Badacze z Politechniki Duńskiej i Niemieckiego Centrum Badawczego Nauk o Ziemi dokonali niezwykłej transformacji danych satelitarnych w dźwięk, tworząc niepokojące audio towarzyszące odwróceniu pola magnetycznego sprzed 41 tys. lat. Efekt ich pracy przypomina ścieżkę dźwiękową z horroru, choć w rzeczywistości stanowi wierne odzwierciedlenie prawdziwych zdarzeń geologicznych.
Czytaj też: Ziemia tyka jak kosmiczny zegar. Odkryto matematyczne wzorce w wymieraniach gatunków
Warto w tym miejscu wspomnieć, że misja satelitarna Swarm Europejskiej Agencji Kosjmicznej dostarcza kluczowych informacji na temat jednego z najbardziej tajemniczych aspektów naszej planety.
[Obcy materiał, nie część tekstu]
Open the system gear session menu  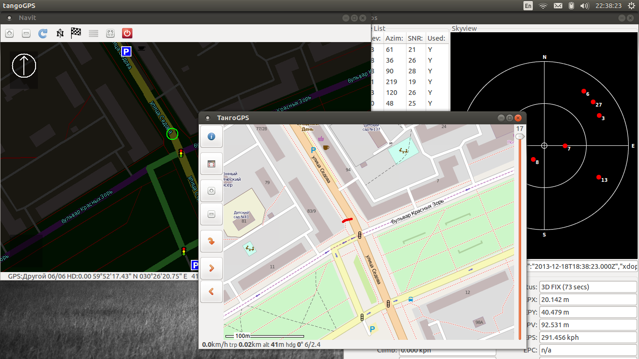click(x=632, y=6)
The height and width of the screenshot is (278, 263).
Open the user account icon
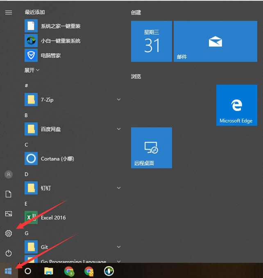8,174
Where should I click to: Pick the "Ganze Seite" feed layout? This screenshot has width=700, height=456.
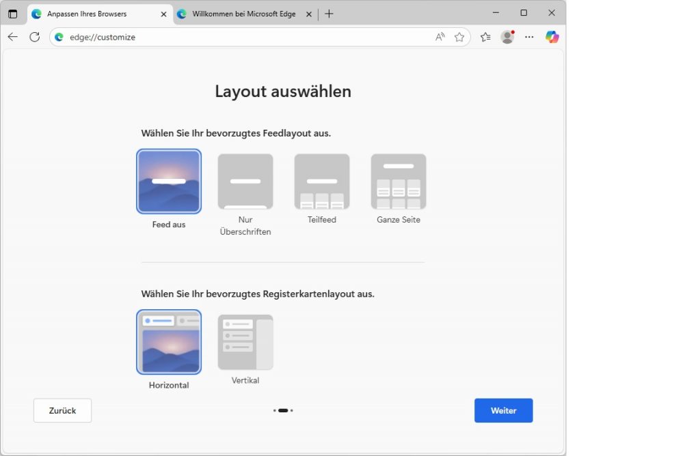pos(399,182)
Pole magnetyczne to skomplikowana bariera energetyczna rozciągająca się na dziesiątki tysięcy kilometrów w przestrzeń, która skutecznie blokuje niszczycielskie promieniowanie słoneczne.
Jak brzmi Ziemia, gdy zmienia pole magnetyczne?
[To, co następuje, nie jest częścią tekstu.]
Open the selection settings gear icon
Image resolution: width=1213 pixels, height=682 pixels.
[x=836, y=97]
Źródłem tego zjawiska jest ocean przegrzanego, płynnego żelaza wirującego w zewnętrznym jądrze Ziemi, około 3000 km pod powierzchnią. Te potężne prądy konwekcyjne działają jak gigantyczne dynamo, generując pole sprawiające, że kompasy wskazują północ. Bez tej niewidzialnej ochrony życie na naszej planecie nie miałoby szans na przetrwanie. Promieniowanie kosmiczne dosłownie wypaliłoby atmosferę, podobnie jak stało się to na Marsie miliardy lat temu.
Czytaj też: Ziemia zawiera ukryty ocean? Tak sugeruje minerał zwany oliwinem
Przechodząc do historycznego kontekstu, około 42 200-41 500 lat temu miało miejsce tzw. wydarzenie Laschamps. Była to krótka, ale niezwykle dramatyczna ekskursja geomagnetyczna. Pole magnetyczne Ziemi nie tylko osłabło do zaledwie 5 proc. obecnej siły, ale całkowicie odwróciło swoją polaryzację. W tamtym okresie kompasy wskazywałyby południe zamiast północy.
Konsekwencje tej przemiany okazały się katastrofalne dla ochrony planety. Lód i osady morskie zachowały izotopowe ślady tego intensywnego bombardowania – poziomy berylu-10 podwoiły się, co oznacza, że dwukrotnie więcej promieni kosmicznych docierało do ziemskiej atmosfery. Promienie kosmiczne, reagując z atmosferą, jonizowały powietrze i niszczyły warstwę ozonową. Niektórzy badacze sugerują, że wydarzenie Laschamps mogło mieć związek z wymarciem australijskiej megafauny oraz zmianami w sposobie wykorzystywania jaskiń przez wczesnych ludzi.
Cały proces trwał niemal 700 lat, przy czym 250 lat zajęło przejście od normalnego do odwróconego pola, a następnie przez około 440 lat pole utrzymywało się w odwróconej orientacji. Nawet w pełni odwrócone pole magnetyczne osiągało maksymalnie 25 proc. obecnej siły.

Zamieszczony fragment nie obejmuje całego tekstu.